Increasing site densification has always been a key tool that carriers have used to add network capacity, he explained, enabling carriers to get the most out of their spectrum assets by reusing spectrum over shorter and shorter distances. The law of physics dictates that cell site densification will continue, particularly given the higher spectrum bands coming to market in recent and upcoming auctions.
““We expect the densification trend to drive additional leasing on our tower assets for years to come. But with the radius of cell sites continuing to shrink, we expect small cells to play a greater role in network densification going forward,” Brown said.
Brown referenced comments he made during the second-quarter earnings call in July, which characterized “significant potential upside, and limited downside” in Crown Castle’s our small cell business. Brown said since that time, he said, the pre-5G wireless ecosystem has begun to show signs supporting Crown Castle’s potential upside cases.
Brown cited an important milestone reached last week in the pursuit of greater network densification, when Apple announced that all of its iPhone 12 models sold in the US will support millimeter-wave spectrum bands—bands that are not yet deployed at scale, but can support very fast 5G speeds—while models offered in other regions of the world are limited to sub-6 gigahertz bands. Brown said that Apple’s announcement was reminiscent of 2007, when the original iPhone was introduced at a time when wireless carriers had acquired a vast supply of 3G-capable spectrum, but (until the iPhone came along) had no use cases identified requiring that much capacity.
Carriers today have nearly 20 times more spectrum capacity than they did in 2007, he said, with a significant portion yet to be deployed and more spectrum scheduled to be auctioned in the next few months.
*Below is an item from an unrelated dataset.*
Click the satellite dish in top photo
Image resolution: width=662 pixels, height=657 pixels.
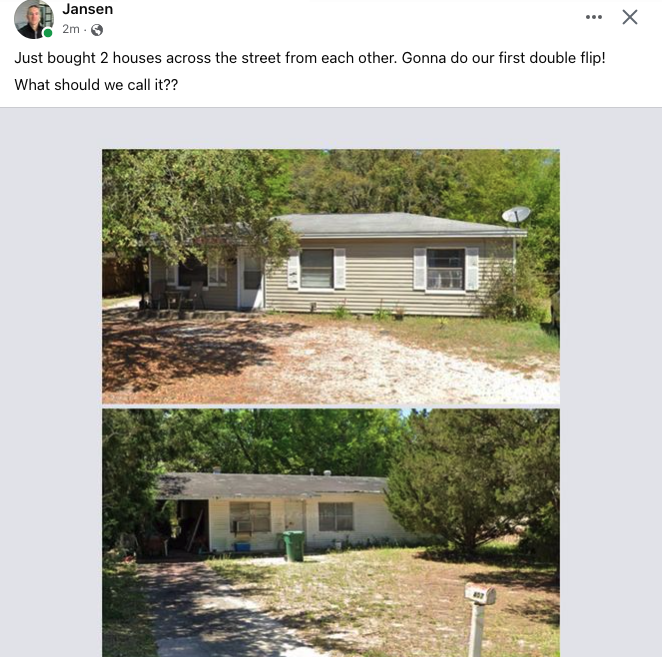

In aggregate, carriers and other market participants have already purchased approximately $15 billion in spectrum at auction, and made acquisitions to gain access to higher spectrum bands needed to deploy 5G. Brown expects that investment will increase with the upcoming C-band auction.
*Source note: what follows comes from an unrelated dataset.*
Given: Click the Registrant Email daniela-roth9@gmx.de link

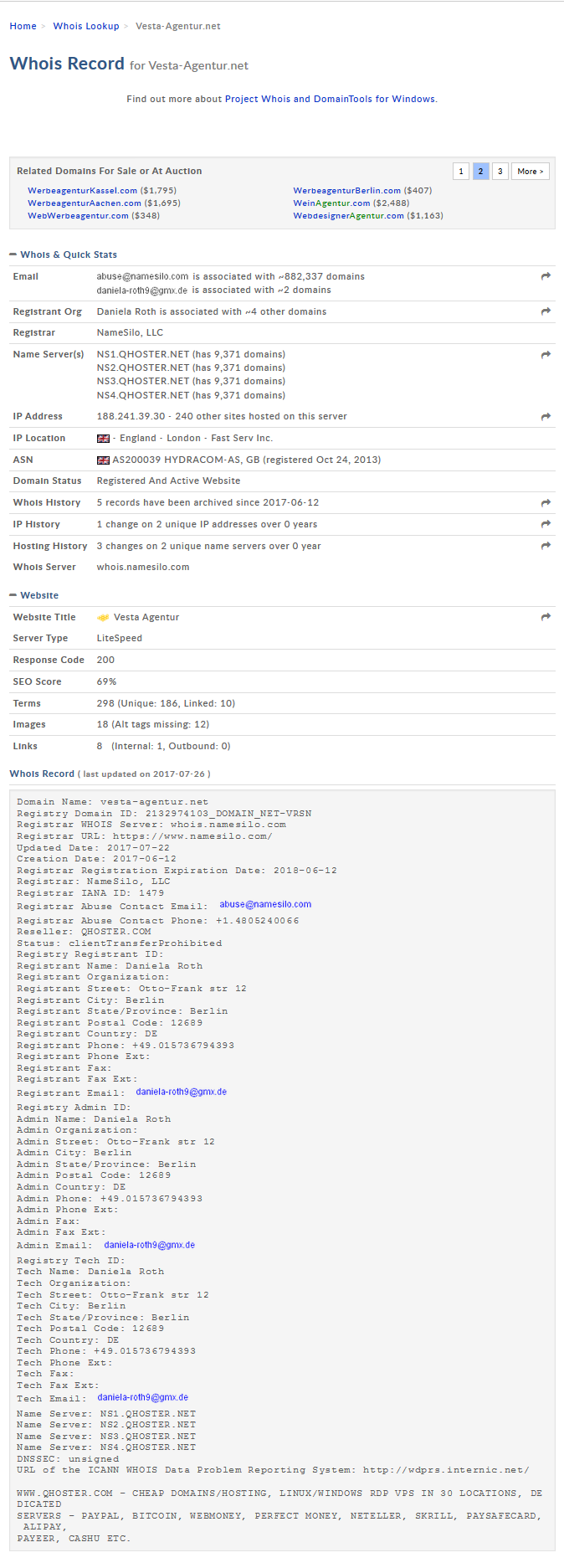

Millimeter-wave spectrum currently accounts for more than 80 percent of the total spectrum available for use in the U.S., and Crown Castle believes the iPhone 12 will speed up this deployment. Because of its radio frequency characteristics, mm wave spectrum provides significantly more capacity, but over a fraction of the geographic coverage area. As a result, most of this spectrum will be deployed using small cells, rather than towers, a projection that has led Crown Castle to build out a parallel, small cell business in recent years.
These newer investments currently have a three-year weighted average life across approximately $14 billion of invested capital, but the business is already generating a current yield of invested capital approaching eight percent.
Similar to towers, Brown said, Crown Castle’s investments in small cells and fiber have high initial costs that are ultimately shared across multiple customers, lowering the capital and ongoing operating costs to each customer, while generating returns for shareholders as those assets are leased up.
Some of this lease-up benefit will be offset by the pursuit of organic investment opportunities to construct less mature small cell assets for anchor tenants, at an initial yield of 6-7 percent.
Brown said that new anchor builds have accounted for 70-80 of small cell leasing activity in recent years, with colocation at existing sites making up the remaining 20-30 percent.
Based on its current pipeline of nodes planned for construction in 2021, Crown Castle expects the share of colocation activity to reach 40 percent, contributing to a $400 million projected decrease in the company’s discretionary fiber capital expenditures in 2021, compared to 2019 levels.